> WHAT NEEDS TO BE DONE
Copy the lines below word for word, starting with the line that contains "The height and width of the screenshot is (933, 1920)." and going on through the line that contains "click(x=281, y=491)".

> DATA PROVIDED
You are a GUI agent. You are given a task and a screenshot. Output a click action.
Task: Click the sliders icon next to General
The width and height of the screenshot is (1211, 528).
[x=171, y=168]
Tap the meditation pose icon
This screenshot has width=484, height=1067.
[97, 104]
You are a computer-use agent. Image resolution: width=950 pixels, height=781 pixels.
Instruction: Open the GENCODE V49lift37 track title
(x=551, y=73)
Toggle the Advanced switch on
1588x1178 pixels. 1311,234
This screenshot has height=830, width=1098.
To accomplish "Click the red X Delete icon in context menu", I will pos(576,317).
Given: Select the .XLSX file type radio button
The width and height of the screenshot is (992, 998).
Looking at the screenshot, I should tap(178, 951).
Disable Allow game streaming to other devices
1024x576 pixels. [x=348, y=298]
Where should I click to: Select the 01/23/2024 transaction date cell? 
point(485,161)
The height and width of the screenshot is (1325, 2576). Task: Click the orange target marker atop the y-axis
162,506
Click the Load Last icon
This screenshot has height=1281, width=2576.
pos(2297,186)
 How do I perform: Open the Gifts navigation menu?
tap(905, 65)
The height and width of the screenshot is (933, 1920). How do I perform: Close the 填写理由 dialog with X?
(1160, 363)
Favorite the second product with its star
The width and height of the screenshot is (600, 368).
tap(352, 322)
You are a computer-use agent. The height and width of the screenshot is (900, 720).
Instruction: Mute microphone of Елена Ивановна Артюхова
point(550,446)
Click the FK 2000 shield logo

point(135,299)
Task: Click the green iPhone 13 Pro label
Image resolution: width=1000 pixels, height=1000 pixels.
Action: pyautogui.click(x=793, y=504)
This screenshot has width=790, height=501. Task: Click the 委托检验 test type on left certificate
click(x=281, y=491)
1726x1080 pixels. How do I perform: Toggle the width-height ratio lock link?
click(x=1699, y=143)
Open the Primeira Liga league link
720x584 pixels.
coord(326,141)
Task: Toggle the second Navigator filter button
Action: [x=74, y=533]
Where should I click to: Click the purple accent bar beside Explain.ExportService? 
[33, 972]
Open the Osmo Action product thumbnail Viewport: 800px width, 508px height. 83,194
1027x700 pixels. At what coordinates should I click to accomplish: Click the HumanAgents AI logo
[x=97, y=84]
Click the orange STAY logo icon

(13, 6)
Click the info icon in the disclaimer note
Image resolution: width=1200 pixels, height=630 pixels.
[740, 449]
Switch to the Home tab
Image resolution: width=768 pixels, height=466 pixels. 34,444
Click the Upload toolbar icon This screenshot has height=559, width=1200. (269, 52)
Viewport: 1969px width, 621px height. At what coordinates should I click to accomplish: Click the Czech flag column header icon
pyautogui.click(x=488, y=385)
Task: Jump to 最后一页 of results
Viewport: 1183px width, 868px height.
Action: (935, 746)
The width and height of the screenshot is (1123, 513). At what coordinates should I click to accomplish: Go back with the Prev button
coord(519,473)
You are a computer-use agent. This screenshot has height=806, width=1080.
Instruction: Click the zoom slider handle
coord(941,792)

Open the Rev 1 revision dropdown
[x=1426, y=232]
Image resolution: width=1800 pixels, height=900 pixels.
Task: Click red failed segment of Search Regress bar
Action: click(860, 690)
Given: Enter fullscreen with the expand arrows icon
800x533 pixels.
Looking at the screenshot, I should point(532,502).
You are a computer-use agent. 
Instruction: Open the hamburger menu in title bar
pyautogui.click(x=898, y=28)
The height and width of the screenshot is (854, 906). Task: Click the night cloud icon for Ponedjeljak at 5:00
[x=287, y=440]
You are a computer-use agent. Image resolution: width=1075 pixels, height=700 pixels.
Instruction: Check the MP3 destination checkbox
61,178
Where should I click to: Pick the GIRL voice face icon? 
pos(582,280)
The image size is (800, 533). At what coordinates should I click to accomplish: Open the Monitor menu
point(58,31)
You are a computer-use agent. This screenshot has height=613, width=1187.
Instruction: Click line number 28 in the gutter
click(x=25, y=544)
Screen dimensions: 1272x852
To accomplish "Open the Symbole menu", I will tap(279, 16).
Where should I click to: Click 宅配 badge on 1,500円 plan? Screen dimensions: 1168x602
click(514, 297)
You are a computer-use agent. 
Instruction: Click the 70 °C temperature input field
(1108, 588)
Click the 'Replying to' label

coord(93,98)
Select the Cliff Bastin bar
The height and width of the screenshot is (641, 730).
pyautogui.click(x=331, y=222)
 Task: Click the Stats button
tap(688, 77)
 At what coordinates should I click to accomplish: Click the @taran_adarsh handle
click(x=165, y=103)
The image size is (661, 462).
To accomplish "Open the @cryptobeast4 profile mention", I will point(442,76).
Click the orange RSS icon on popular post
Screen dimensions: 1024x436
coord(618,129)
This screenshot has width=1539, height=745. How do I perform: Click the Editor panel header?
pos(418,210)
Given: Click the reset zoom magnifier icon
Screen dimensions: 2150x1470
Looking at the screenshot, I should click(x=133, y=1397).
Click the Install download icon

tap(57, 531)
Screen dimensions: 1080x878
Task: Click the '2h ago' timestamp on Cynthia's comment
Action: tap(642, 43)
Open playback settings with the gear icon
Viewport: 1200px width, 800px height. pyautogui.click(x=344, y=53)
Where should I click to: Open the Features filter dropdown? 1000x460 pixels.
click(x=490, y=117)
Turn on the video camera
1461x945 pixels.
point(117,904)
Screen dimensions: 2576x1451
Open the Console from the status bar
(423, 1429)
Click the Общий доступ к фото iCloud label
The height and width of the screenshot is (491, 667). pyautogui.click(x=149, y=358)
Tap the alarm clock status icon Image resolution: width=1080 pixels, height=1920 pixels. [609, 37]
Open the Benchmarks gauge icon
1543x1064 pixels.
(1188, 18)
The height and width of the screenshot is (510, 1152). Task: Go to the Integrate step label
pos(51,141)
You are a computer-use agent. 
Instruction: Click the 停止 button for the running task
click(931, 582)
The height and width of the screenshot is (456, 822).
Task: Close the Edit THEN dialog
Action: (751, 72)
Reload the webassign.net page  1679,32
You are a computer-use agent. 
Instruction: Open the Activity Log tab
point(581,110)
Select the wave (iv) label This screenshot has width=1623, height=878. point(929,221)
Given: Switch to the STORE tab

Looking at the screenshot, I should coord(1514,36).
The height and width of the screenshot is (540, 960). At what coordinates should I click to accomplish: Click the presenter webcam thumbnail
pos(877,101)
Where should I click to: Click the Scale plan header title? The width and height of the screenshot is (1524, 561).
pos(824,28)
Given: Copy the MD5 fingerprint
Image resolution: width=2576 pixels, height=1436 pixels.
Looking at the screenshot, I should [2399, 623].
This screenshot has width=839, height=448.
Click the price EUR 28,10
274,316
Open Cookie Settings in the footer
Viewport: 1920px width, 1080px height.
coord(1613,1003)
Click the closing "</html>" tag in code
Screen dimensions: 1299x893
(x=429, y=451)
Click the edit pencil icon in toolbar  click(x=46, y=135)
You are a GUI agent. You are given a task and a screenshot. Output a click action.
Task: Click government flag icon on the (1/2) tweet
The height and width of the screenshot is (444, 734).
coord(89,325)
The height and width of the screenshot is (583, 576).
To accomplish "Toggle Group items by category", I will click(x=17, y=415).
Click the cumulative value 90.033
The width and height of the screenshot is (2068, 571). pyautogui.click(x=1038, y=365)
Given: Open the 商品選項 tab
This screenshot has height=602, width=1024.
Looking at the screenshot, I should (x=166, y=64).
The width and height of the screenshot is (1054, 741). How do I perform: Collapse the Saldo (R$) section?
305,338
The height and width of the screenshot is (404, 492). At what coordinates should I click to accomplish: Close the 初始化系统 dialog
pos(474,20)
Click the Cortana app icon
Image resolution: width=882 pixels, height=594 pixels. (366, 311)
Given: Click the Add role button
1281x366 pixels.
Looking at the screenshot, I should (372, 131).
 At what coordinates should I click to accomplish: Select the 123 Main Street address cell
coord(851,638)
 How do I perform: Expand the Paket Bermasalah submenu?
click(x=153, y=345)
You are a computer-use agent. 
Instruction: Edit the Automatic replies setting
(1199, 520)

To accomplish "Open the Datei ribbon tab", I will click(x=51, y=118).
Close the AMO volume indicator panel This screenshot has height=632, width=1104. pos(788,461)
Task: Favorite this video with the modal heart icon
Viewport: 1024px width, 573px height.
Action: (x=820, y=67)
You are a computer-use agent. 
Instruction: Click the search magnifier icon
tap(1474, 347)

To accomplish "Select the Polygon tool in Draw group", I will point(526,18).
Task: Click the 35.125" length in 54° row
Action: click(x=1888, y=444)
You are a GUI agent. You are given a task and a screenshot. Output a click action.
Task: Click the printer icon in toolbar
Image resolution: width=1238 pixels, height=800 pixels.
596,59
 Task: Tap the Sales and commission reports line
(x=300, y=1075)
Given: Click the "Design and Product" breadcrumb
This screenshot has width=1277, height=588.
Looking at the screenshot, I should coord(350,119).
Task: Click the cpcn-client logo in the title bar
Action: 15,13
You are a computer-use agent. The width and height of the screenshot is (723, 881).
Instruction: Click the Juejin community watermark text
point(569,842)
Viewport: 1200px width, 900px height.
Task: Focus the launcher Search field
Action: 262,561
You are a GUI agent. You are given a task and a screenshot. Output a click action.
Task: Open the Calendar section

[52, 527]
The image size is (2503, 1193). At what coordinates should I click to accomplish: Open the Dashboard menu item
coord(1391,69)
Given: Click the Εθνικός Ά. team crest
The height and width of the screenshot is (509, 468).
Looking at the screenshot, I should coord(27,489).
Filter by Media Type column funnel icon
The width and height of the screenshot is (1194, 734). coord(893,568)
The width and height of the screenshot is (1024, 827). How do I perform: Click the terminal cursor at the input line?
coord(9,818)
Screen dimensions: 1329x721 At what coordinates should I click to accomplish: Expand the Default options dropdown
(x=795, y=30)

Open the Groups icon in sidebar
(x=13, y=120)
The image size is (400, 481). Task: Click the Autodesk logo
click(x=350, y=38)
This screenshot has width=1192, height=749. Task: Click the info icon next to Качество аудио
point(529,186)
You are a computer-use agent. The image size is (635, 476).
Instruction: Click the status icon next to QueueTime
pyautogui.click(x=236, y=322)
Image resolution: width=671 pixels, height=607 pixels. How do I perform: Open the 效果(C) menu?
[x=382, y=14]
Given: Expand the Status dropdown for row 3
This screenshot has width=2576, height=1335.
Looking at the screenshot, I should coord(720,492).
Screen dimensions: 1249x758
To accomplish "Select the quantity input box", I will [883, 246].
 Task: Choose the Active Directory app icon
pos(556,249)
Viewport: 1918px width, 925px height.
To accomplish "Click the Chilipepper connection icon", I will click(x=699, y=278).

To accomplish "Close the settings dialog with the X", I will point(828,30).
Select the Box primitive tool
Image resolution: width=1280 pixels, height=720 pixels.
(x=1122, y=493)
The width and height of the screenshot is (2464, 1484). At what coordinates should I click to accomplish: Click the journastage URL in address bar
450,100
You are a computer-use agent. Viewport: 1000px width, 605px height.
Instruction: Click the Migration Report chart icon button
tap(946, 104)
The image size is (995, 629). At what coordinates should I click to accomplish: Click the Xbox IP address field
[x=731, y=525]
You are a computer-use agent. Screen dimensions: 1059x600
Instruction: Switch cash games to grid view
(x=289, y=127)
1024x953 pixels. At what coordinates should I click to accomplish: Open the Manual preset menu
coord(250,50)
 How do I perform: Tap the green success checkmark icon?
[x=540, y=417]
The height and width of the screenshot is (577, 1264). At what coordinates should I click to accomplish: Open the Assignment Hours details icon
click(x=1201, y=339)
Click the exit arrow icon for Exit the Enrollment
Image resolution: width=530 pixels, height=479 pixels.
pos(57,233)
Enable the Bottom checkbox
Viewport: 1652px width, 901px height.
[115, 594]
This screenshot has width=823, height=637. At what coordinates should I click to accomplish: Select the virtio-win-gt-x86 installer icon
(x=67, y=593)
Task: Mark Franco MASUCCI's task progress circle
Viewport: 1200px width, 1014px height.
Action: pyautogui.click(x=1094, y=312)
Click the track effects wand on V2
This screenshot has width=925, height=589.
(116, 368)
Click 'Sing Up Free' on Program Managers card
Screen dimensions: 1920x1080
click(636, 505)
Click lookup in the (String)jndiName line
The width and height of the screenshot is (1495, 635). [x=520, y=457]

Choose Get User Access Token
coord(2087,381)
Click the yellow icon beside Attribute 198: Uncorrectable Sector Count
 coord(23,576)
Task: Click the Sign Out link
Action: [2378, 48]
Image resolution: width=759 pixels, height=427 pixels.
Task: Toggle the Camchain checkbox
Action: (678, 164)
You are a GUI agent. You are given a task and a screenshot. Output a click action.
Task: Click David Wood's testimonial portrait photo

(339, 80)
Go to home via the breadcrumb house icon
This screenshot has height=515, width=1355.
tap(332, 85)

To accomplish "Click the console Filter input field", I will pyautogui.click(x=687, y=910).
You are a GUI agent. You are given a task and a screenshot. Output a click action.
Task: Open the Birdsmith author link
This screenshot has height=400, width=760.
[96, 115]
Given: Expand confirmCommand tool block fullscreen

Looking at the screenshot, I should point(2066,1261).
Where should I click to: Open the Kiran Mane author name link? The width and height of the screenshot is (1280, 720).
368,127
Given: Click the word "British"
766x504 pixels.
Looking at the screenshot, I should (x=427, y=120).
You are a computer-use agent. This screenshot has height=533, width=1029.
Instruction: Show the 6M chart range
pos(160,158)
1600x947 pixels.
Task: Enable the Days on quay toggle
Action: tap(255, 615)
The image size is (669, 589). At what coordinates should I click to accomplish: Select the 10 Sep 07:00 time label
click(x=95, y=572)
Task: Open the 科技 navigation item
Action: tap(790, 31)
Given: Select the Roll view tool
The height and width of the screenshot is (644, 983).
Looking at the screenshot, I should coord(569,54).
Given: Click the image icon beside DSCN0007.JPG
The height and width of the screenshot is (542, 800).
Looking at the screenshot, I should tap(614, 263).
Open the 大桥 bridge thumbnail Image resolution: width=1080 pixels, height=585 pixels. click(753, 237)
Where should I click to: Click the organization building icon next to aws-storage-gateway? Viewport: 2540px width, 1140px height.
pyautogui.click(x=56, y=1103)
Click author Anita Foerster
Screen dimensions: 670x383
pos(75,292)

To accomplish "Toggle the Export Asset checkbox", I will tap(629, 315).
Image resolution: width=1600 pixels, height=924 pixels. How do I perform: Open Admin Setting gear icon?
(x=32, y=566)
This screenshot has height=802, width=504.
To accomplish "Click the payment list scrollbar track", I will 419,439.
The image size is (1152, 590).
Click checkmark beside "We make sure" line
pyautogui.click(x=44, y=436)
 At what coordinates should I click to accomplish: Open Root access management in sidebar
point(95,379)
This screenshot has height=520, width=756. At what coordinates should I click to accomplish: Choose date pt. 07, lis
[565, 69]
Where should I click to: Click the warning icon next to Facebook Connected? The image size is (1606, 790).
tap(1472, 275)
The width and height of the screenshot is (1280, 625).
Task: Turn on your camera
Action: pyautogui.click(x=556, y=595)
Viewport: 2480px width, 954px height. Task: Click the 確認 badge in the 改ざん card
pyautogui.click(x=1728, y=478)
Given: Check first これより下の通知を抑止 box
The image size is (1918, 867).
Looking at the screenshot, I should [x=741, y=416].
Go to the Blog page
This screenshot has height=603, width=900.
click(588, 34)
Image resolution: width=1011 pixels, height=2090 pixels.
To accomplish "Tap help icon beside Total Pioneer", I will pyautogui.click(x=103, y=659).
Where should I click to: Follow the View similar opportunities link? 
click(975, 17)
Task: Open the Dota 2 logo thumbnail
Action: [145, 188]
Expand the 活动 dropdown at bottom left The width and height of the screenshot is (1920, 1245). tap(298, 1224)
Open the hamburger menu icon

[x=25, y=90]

> ANSWER
The height and width of the screenshot is (933, 1920). How do I perform: Close the 填写理由 dialog with X?
(1160, 363)
Favorite the second product with its star
The width and height of the screenshot is (600, 368).
tap(352, 322)
You are a computer-use agent. The height and width of the screenshot is (900, 720).
Instruction: Mute microphone of Елена Ивановна Артюхова
point(550,446)
Click the FK 2000 shield logo

point(135,299)
Task: Click the green iPhone 13 Pro label
Image resolution: width=1000 pixels, height=1000 pixels.
Action: pyautogui.click(x=793, y=504)
This screenshot has width=790, height=501. Task: Click the 委托检验 test type on left certificate
click(x=281, y=491)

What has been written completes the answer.